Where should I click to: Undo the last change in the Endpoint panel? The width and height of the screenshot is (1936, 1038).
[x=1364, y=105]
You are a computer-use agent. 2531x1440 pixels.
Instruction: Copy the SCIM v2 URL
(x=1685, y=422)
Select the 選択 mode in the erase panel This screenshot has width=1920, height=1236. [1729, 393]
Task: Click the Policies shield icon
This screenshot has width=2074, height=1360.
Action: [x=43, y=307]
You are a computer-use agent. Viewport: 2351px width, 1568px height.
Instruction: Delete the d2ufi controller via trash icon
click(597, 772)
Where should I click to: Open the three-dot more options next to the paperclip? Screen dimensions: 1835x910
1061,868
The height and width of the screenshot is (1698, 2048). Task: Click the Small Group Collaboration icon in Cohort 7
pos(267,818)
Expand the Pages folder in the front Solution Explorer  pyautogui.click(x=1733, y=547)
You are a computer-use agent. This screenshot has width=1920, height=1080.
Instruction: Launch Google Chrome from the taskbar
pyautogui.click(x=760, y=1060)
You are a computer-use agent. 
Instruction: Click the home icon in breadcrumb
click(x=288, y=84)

● **ASSIGNMENT**
In this exercise, reproduce the material word for word, in full.

● **YOUR RESPONSE**
Where should I click to: Undo the last change in the Endpoint panel? The width and height of the screenshot is (1936, 1038).
[x=1364, y=105]
You are a computer-use agent. 2531x1440 pixels.
Instruction: Copy the SCIM v2 URL
(x=1685, y=422)
Select the 選択 mode in the erase panel This screenshot has width=1920, height=1236. [1729, 393]
Task: Click the Policies shield icon
This screenshot has width=2074, height=1360.
Action: [x=43, y=307]
You are a computer-use agent. Viewport: 2351px width, 1568px height.
Instruction: Delete the d2ufi controller via trash icon
click(597, 772)
Where should I click to: Open the three-dot more options next to the paperclip? Screen dimensions: 1835x910
1061,868
The height and width of the screenshot is (1698, 2048). Task: Click the Small Group Collaboration icon in Cohort 7
pos(267,818)
Expand the Pages folder in the front Solution Explorer  pyautogui.click(x=1733, y=547)
You are a computer-use agent. This screenshot has width=1920, height=1080.
Instruction: Launch Google Chrome from the taskbar
pyautogui.click(x=760, y=1060)
You are a computer-use agent. 
Instruction: Click the home icon in breadcrumb
click(x=288, y=84)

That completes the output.